The impetus for the meeting was the shooting death of Shaquille Purifoy on Friday, June 13. Purifoy played football and basketball for Commissioner Lumon May in the Southern Youth Sports Association. He graduated from Pine Forest High School and was in contention for a starting running back position in his upcoming sophomore season at Grambling State University.
Purifoy was one of at least six young black men that have been killed in the past few years that played for May. The commissioner took the death hard.
“Shaq was a great kid. He was the fastest athlete I had ever seen and had a great attitude,” May said. “If we become immune to feeling pain because of the background and where these boys are from, then that’s a sad assessment of our community.”
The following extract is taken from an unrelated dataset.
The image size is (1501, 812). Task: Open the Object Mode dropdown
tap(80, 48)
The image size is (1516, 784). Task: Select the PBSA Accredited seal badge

Robert Gross and his son, Shaquille Purifoy, spoke for about 20 minutes that Friday night. The 20-year-old Shaquille wished his dad a “Happy Father’s Day.”
Gross asked him if that meant he wasn’t going to see him Sunday? “No, dad, I just wanted to tell you today,” Shaquille answered.
Gross received that call at 7:17 p.m. his cell phone shows. At 7:50 p.m., Gross got another call. His son had been shot and rushed to Sacred Heart Hospital where he would die Saturday.
“I know some good is going to come out of this,” Gross said. “God just has not revealed it yet. He was a good son, the kind every family should have.”
Purifoy’s death may be a turning point. The solutions for these killings aren’t simple. The ministers are correct. These deaths are a community problem that will take our governments, schools and businesses working together to solve. The effort must be consistent and persistent.
Let’s hope we can figure it out…together.